Mitigation and reforestation measures can be of some help. But simply replanting mined-out areas doesn’t automatically return them to their original state, one in which biodiversity thrives and that’s resilient to environmental changes, says Neil Aldrin Mallari, chief scientist at the nonprofit Center for Conservation Innovations Ph Inc. “If we can restore as fast as we can destroy the forest, mining is fine. But it isn’t what’s happening,” he tells Mongabay. “For nature to heal itself, it takes generations.”

Most of the threatened and restricted-range birds of the Palawan Endemic Bird Area occur in the Mantalingahan range and the adjacent lowlands. Image courtesy of MMPL Office.
Pala’wan Indigenous settlement in the Mount Mantalingahan Protected Landscape. Image courtesy of MMPL Office.

Renewed opposition

“I grew up here where agriculture has enriched the town,” says farmer Job Lagrada. The municipality of Brooke’s Point is one of the most agriculturally productive in Palawan, with coconut its leading product.

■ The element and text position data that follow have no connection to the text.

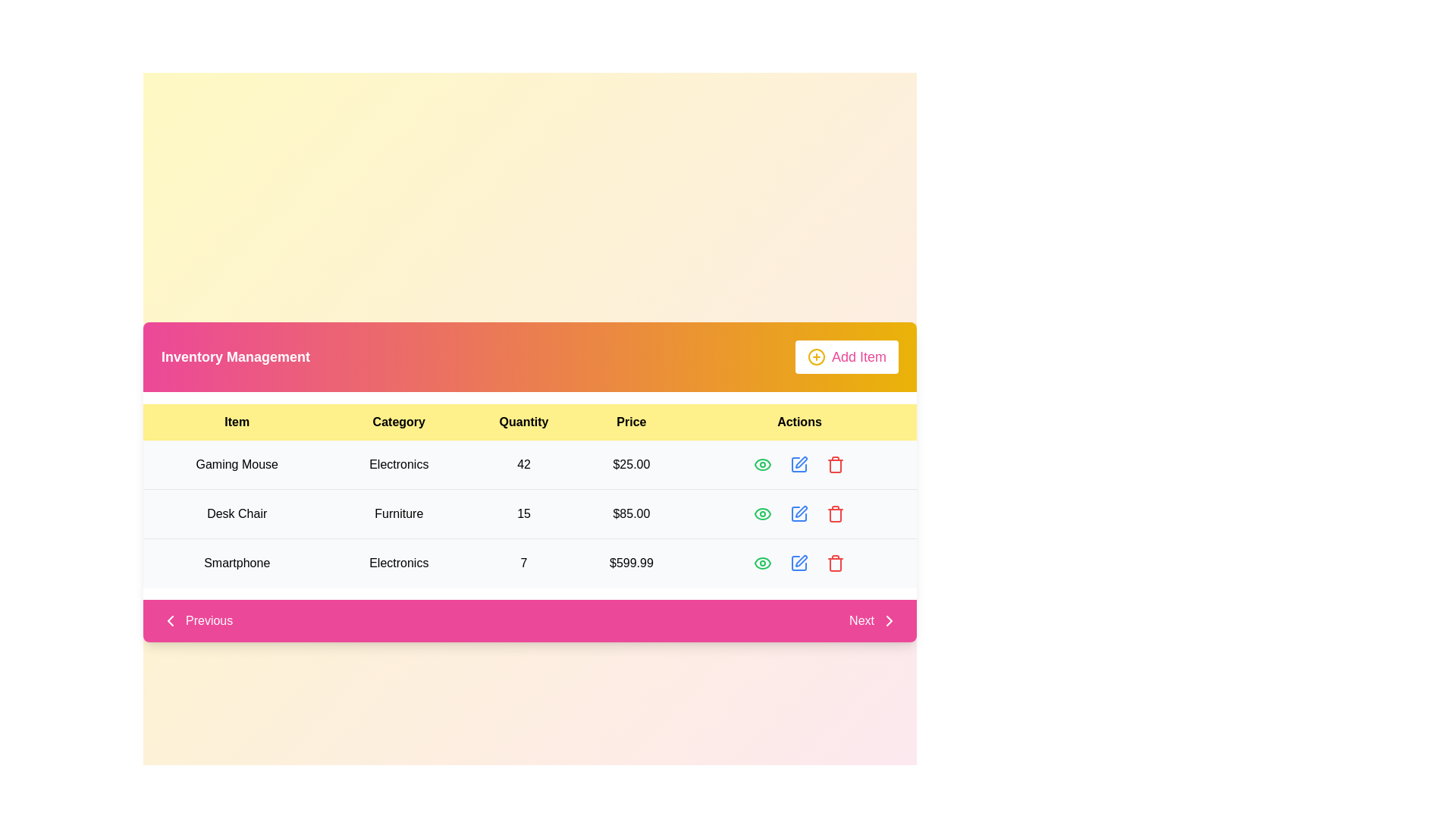 This screenshot has width=1456, height=819. Describe the element at coordinates (171, 620) in the screenshot. I see `the decorative graphical indicator located at the bottom-left corner of the interface, adjacent to the 'Previous' button` at that location.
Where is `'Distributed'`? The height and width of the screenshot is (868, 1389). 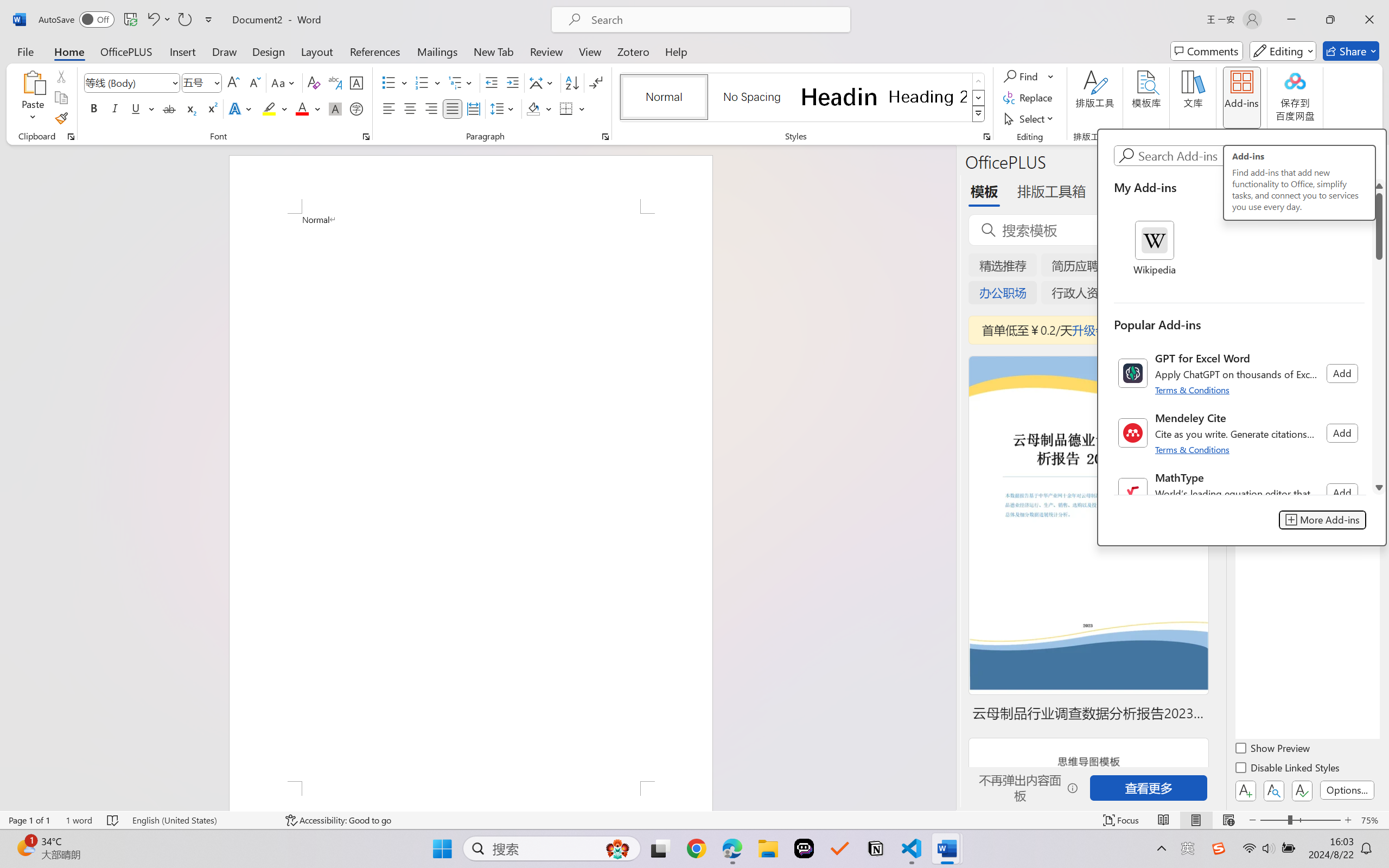 'Distributed' is located at coordinates (473, 108).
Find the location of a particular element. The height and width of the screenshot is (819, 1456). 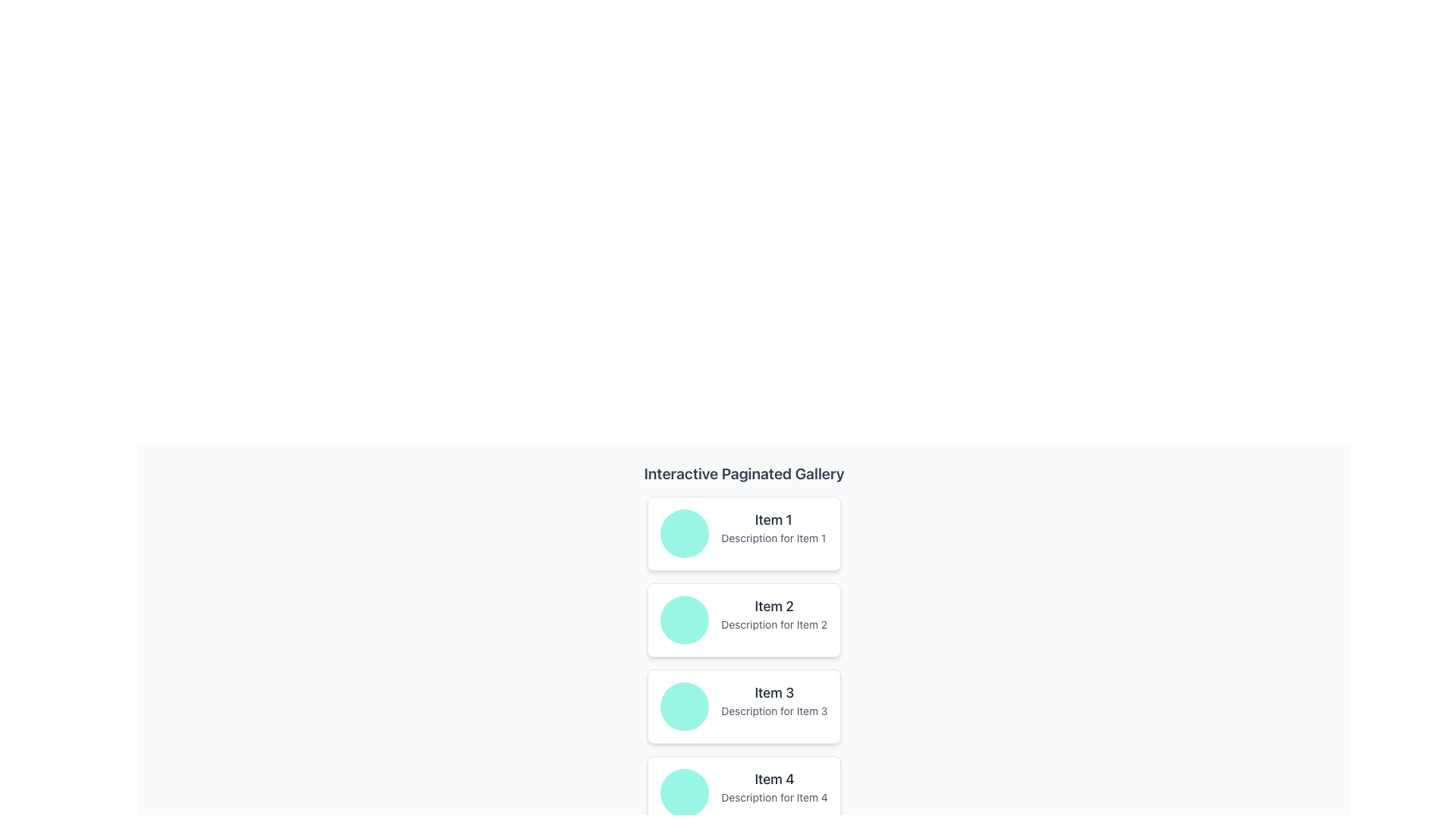

the circular image placeholder with a teal background located in the top-left section of the 'Item 1' card is located at coordinates (684, 533).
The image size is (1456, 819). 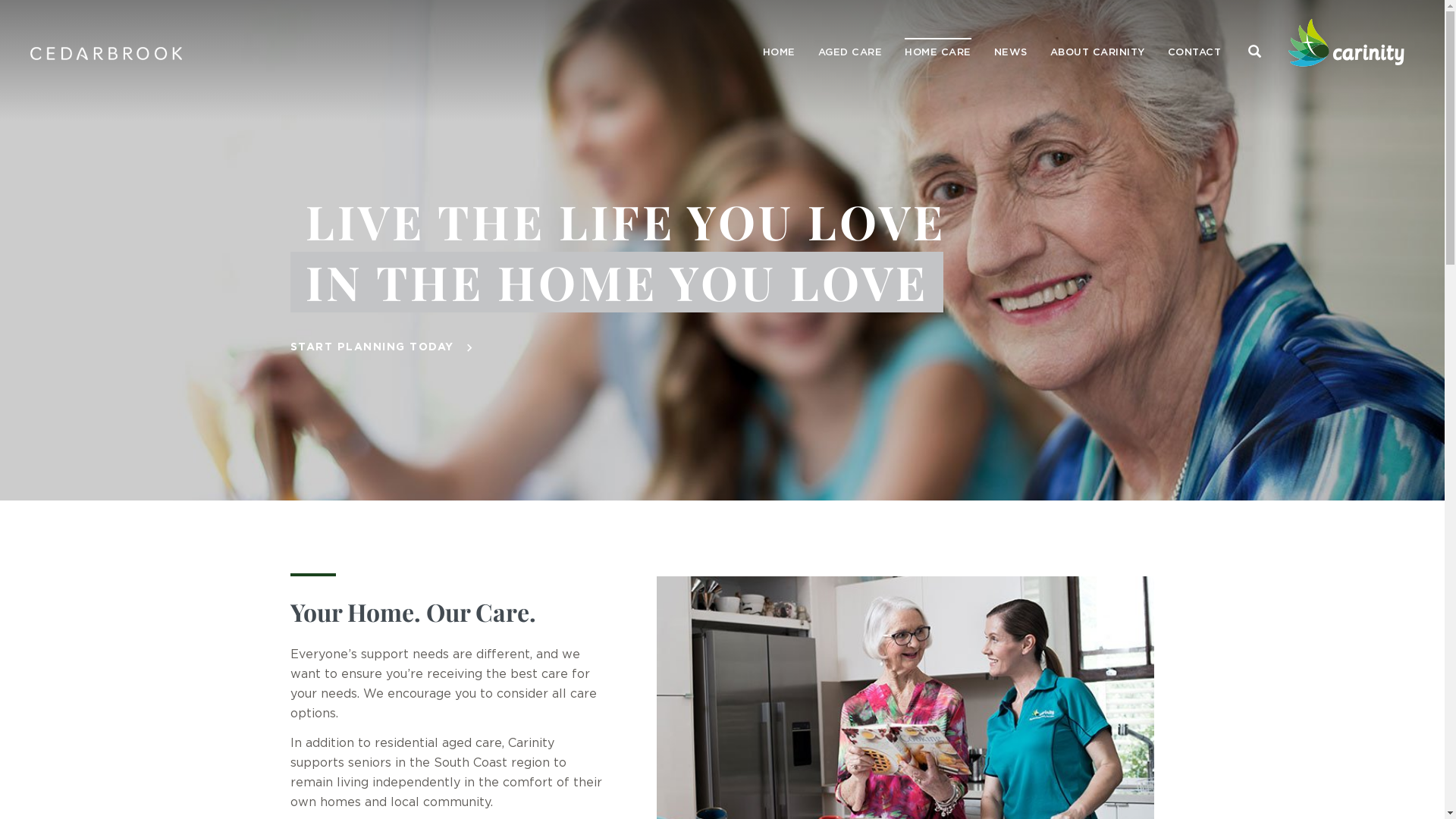 I want to click on 'CONTACT', so click(x=1193, y=52).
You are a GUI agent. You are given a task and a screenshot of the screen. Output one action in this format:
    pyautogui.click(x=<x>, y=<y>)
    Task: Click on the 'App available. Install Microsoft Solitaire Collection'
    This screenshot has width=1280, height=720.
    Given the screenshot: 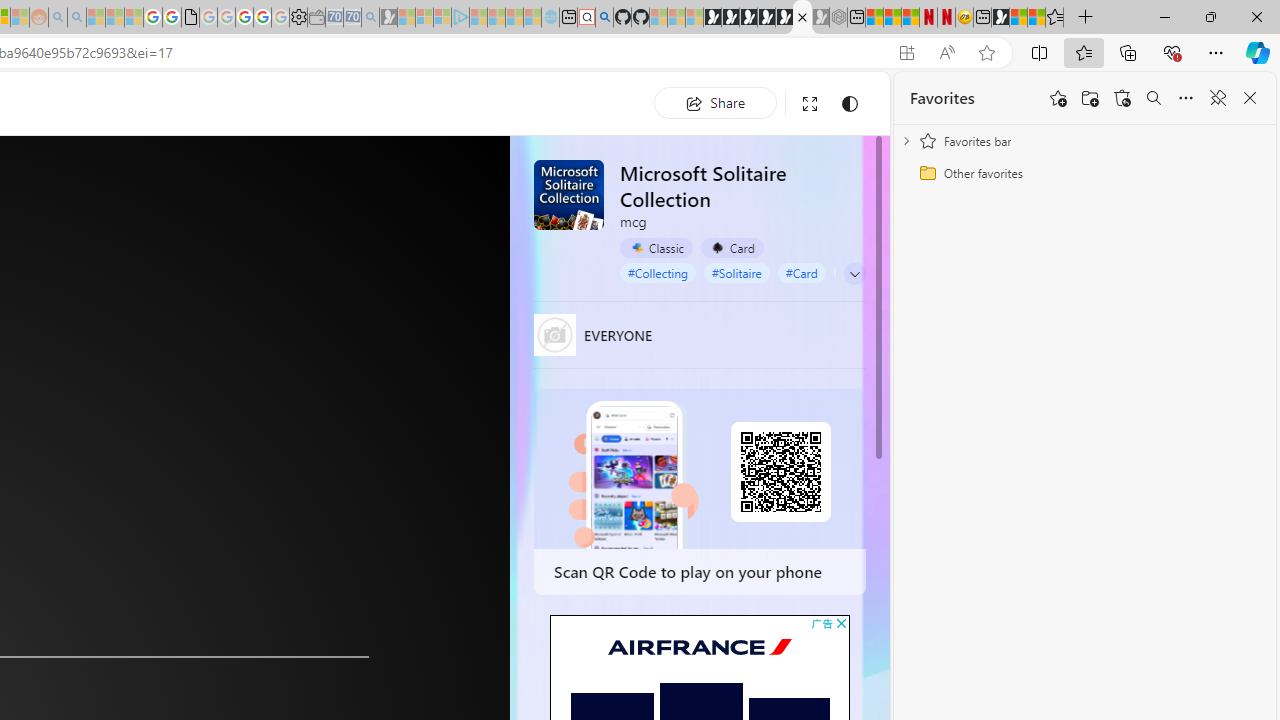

Lagrada says the presence of banks, malls, coconut processing and exporting businesses in Brooke’s Point signifies it’s doing well even without mining.

When INC renewed its annual permit with the municipal government in January 2022, Lagrada was among a group of residents from four directly impacted villages who staged a protest in front of the company’s gate. Lagrada, also a pastor, likened the Mantalingahan’s nickel reserves to the forbidden fruit in the Biblical Garden of Eden. “God put it there not for us to consume, but for our attitude to be tested,” he says. “When extracted, that’s when everyone’s suffering comes.”

When Brooke’s Point’s acting municipal mayor renewed INC’s annual permit on January 28, 2022, Lagrada was among a group of residents from four directly impacted villages who staged a protest in front of the company’s gate. Image courtesy of Job Lagrada.

Pedring Sagad, an Indigenous Pala’wan tribal chieftain, says the destructive landslides and flash floods that occurred during the recent monsoon season were omens from the tau’t kekeywan, or the forest spirit, revered by more than 12,000 Pala’wan people who dwell in and depend on Mantalingahan for sustenance. “The invisible beings know the company’s plan to destroy the mountain and it’s how they expressed their rage,” he says. “If they continue with flattening the mountain, not only those disasters we would experience.”

As for Feliciano — who during her suspension has revived her work as a lawyer, visiting villages to explain the costs of mining — she says her faith in God keeps her going. “I know He is just and no one can bribe Him — He created these things I am trying to protect and defend.”